Bernie Sanders and Alexandria Ocasio-Cortez
Sanders and Ocasio-Cortez propose pausing AI data centre expansion, citing environmental, economic and social risks as pressure grows for regulation. Gage Skidmore/Flickr

KEY POINTS

  • Sanders, Ocasio-Cortez propose federal moratorium on AI data centres
  • Lawmakers cite energy costs, jobs and environmental risks concerns
  • Bill faces resistance as Trump administration backs rapid AI expansion

Artificial Intelligence is getting the heat, and some lawmakers say AI is left loose and dangerously unchecked. Bernie Sanders and Alexandria Ocasio-Cortez passed a bill to hit pause on the infrastructure powering AI before it outruns regulation.

Sanders and Ocasio-Cortez have introduced the Artificial Intelligence Data Center Moratorium Act, legislation that would immediately halt the construction of new AI data centres until federal safeguards are in place.

What the Moratorium Act Says

'AI and robotics are creating the most sweeping technological revolution in the history of humanity,' Sanders said in an official statement.

'The scale, scope and speed of that change is unprecedented.' His argument is not subtle. Congress, he insists, is 'way behind' and risks ceding control to what he describes as 'a handful of billionaire Big Tech oligarchs'.

Critics say what once sounded like a fringe demand now lands in a far more receptive environment, shaped by rising public unease and a growing sense that AI's expansion is happening faster than anyone can meaningfully govern it.

'We have seen ICE partner with AI companies to surveil Americans, social media users employ AI bots to create sexually explicit deepfakes of women and children, and data center construction inflate electric bills in communities across the country,' she said.

'Congress has a moral obligation to stand with the American people and stop the expansion of these data centers.'

What It 'Would Actually Do'

The legislation is designed to buy time to freeze new AI data centre development nationwide until Congress establishes rules to address a cluster of concerns that range from worker displacement to environmental strain.

Data centres require vast amounts of electricity and water, particularly for cooling systems, and their rapid expansion has already triggered local resistance in parts of the US. Some regions with heavy concentrations of such facilities have seen power costs rise sharply, with one analysis pointing to increases of 267% over five years.

A report from the Center for Biological Diversity warned that, if current trends continue, data centres could account for nearly half of the emissions allowed under US power sector climate targets.
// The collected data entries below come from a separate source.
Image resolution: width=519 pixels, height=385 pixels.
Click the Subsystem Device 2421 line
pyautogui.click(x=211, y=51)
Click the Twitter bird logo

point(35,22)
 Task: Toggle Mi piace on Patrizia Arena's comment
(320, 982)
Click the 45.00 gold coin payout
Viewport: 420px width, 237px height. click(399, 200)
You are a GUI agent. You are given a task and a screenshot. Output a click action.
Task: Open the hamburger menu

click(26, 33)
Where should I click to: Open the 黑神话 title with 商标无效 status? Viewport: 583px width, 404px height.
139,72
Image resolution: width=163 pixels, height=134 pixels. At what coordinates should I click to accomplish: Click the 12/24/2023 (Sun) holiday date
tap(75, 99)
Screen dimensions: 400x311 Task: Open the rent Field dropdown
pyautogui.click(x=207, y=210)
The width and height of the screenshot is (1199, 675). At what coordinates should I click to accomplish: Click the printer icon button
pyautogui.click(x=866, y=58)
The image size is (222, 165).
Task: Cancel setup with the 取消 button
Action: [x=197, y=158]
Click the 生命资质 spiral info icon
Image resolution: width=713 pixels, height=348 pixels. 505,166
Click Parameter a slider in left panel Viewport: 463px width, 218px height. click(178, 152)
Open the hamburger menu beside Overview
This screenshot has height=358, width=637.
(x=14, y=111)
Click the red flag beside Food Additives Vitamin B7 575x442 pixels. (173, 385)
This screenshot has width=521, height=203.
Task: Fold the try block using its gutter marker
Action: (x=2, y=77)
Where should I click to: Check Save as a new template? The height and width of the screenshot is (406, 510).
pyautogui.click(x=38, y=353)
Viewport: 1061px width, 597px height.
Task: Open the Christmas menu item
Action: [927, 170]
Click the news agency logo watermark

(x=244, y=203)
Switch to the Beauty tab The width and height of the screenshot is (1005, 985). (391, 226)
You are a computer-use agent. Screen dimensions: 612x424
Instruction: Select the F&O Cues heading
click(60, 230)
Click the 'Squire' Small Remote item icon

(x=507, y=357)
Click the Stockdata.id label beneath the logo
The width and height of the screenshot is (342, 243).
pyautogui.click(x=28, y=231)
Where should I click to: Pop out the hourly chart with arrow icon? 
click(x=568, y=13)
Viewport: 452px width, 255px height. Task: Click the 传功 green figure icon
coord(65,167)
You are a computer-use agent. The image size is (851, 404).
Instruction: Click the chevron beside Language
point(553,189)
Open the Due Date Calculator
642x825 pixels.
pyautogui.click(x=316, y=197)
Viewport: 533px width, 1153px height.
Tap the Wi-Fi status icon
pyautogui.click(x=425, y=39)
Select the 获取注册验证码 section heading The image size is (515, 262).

That figure alone helps explain why more than 200 advocacy groups have urged federal leaders to intervene.

The proposed bill goes further than a domestic pause. It would also restrict exports of key AI computing hardware, including specialised chips, to countries lacking comparable safeguards. That element reflects a deeper anxiety, that the global race for AI dominance could become a race to the bottom on safety.

Growing Anxiety, Uneven Politics

Public sentiment is shifting in ways that politicians can no longer ignore.

In 2025, Pew Research Center reported half of US adults feel more concerned than excited about AI's growing role in daily life, while 60% support stronger regulation.

When asked to weigh the impact of data centres, voters consistently point to rising utility costs and energy consumption as pressing worries.

There is also the question of jobs. 'Last year alone, AI was responsible for over 54,000 layoffs nationwide,' Ocasio-Cortez said.

Sanders has taken the argument further, warning about mental health and social consequences.

'What does it mean for young people to form friendships with AI and become more and more lonely and isolated from other human beings?' he asked.

Even figures within the technology sector have expressed caution. In 2023, more than 1,000 industry leaders and scientists called for a temporary pause in AI development. Elon Musk later said he had 'a lot of AI nightmares' and would slow progress if possible. Others, including Google DeepMind's Demis Hassabis and Anthropic's Dario Amodei, have indicated conditional support for slowing development, though always with a caveat that competitors would need to follow suit.

Resistance In Washington And Beyond

The bill faces long odds as the Trump administration has taken a markedly different approach, actively promoting AI expansion and recently convening technology executives at the White House to secure voluntary commitments on energy use and costs.

For some Republicans and industry allies, the idea of a federal moratorium borders on economic self-sabotage, an unnecessary brake on a sector seen as vital to national competitiveness.

'Call me a radical, but NO. We should not be replacing teachers in America with robots,' he wrote on X, a move after First Lady Melania Trump walked with a humanoid robot in hand.

'The future of AI is personified. It will be formed in the shape of humans. Very soon, artificial intelligence will move from our mobile phones to humanoids that deliver utility. They fit well. Imagine a humanoid educator named Plato,' the First Lady said.

'We should attract the best and brightest in our country to become teachers and pay them the decent wages that they deserve,' Sanders added, amid growing concern that of the Education Department chopping block.

The question is no longer whether AI will reshape the economy and society. It already is. The more uncomfortable question, the one Sanders and Ocasio-Cortez are forcing into the open, is who gets to decide the terms.